Thank you for your comment. I agree that DR can be expensive to implement in existing buildings requiring significant retrofit. I disagree with the rest of your comment, however. I will tackle your arguments in turn.
· Benefits versus costs: It is appropriate to consider different perspectives on this topic. For the building owners, it is a competitive advantage to have a building with efficient and DR-enabled energy management systems. Efficient buildings can demand higher rents and attract “flagship” organizations.
· Tenant Reactions to DR: I disagree with your presumption that occupants will suffer during a DR event. Our study, like many others, is demonstrating methods to provide a DR service without compromising occupant comfort. In fact, many DR strategies, such as enhanced weatherization, use of daylighting, and slowing blow fan speeds improve comfort. With that said, EDF does support increasing our precision in use of DR. In the context of peak load mitigation, DR services can be aggregated and sequenced, but they need not be delivered by one customer for more than an hour.
· DR needs a subsidy: Currently, customers who use proportionately more energy at peak than average are subsidized by other customers. This is because it costs utilities more to serve customers at peak times. DR has been shown to be cost effective using traditional, reasonably comprehensive cost-benefit tests. Most of the value is associated with avoided costs of peak energy supply and delivery. DR helps to reduce these peak time costs; these avoided costs are shared with all rate payers. As well, customers who provide a DR service are paid by the utility specifically because the utility (and the CPUC) have determined that it is cheaper to reward customers who avoid peak demand than to provide them with peak-time electricity.

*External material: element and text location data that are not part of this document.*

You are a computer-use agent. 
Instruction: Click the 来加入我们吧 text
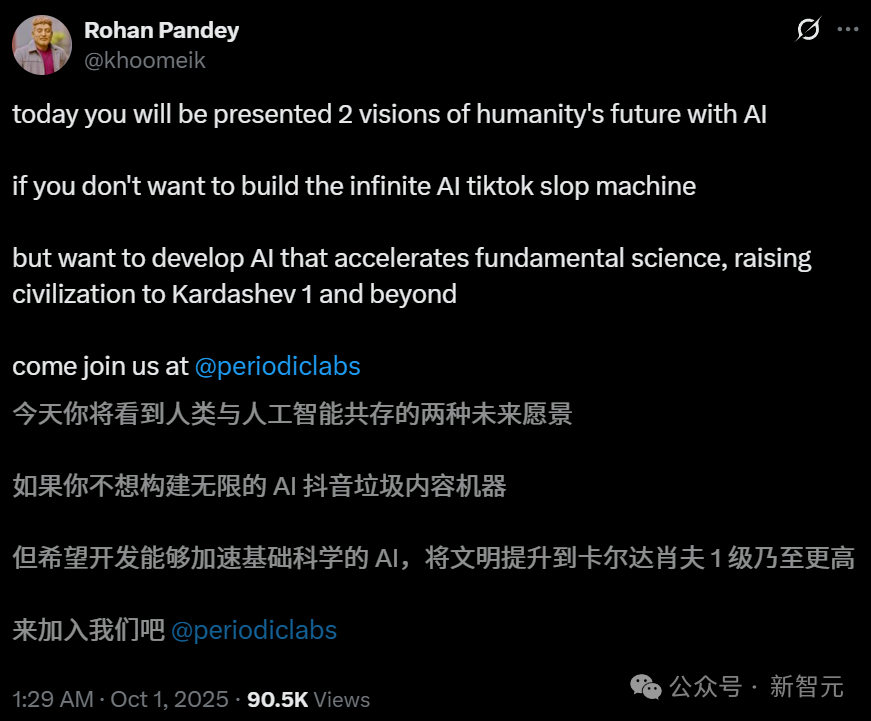88,630
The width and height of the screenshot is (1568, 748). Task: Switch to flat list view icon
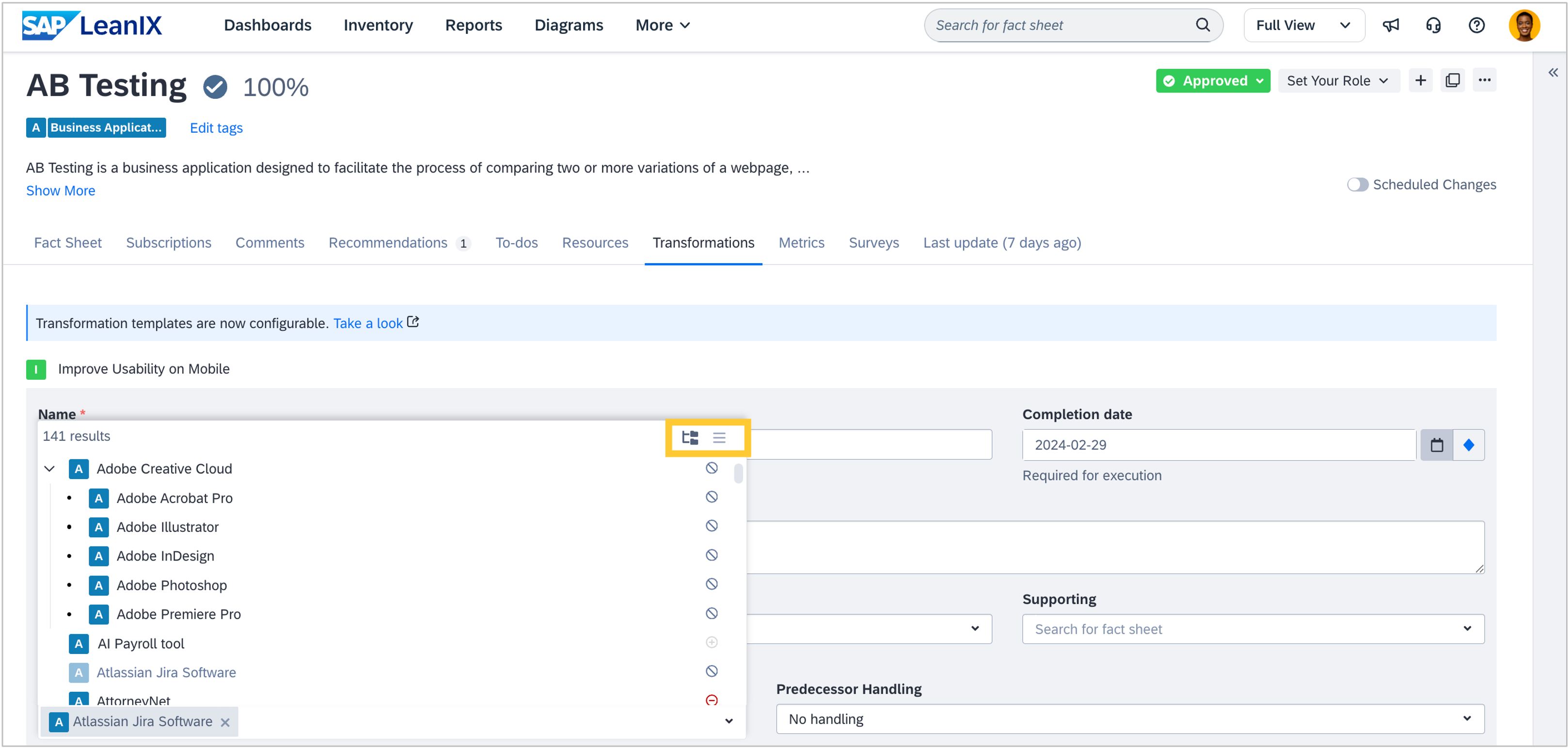click(x=719, y=437)
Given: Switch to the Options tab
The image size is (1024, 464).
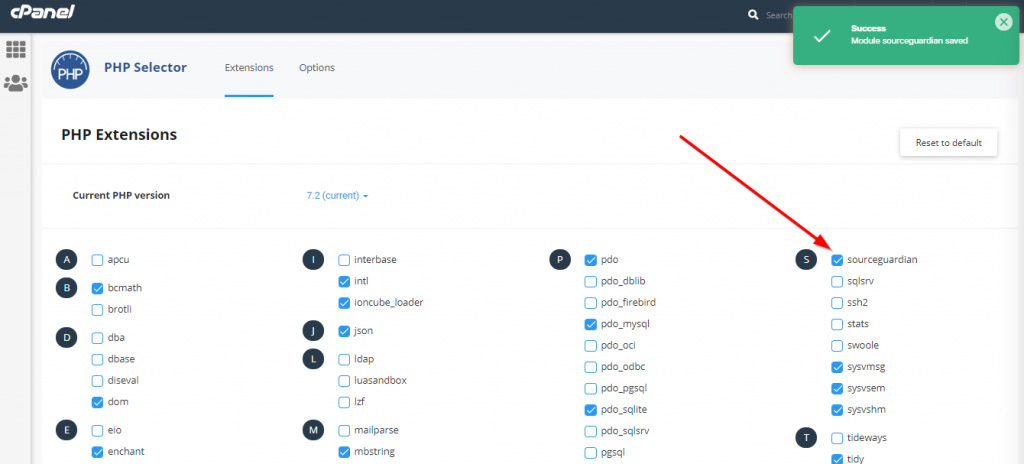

Importantly, your discussion of the economics seems to consider DR in isolation. EDF is eager to facilitate the enormous potential value that DR can provide by enhancing the value proposition for energy efficiency investments, storage, and self-generation. In this respect, DR should be viewed as a piece of an energy portfolio that delivers value for many years. As you wrote it, “limit and/or shift peak energy demand…should be done - and is done - more and more. It can save money and energy while maintaining proper indoor climate quality.”
I would be interested to learn more from you about how the economics can, should and does play out in real project retrofits. I’m also interested in your analytical assumptions – are you looking at DR payments over just one season, or many? Are you looking at DR in isolation or as part of a broad strategy to manage energy costs of a building?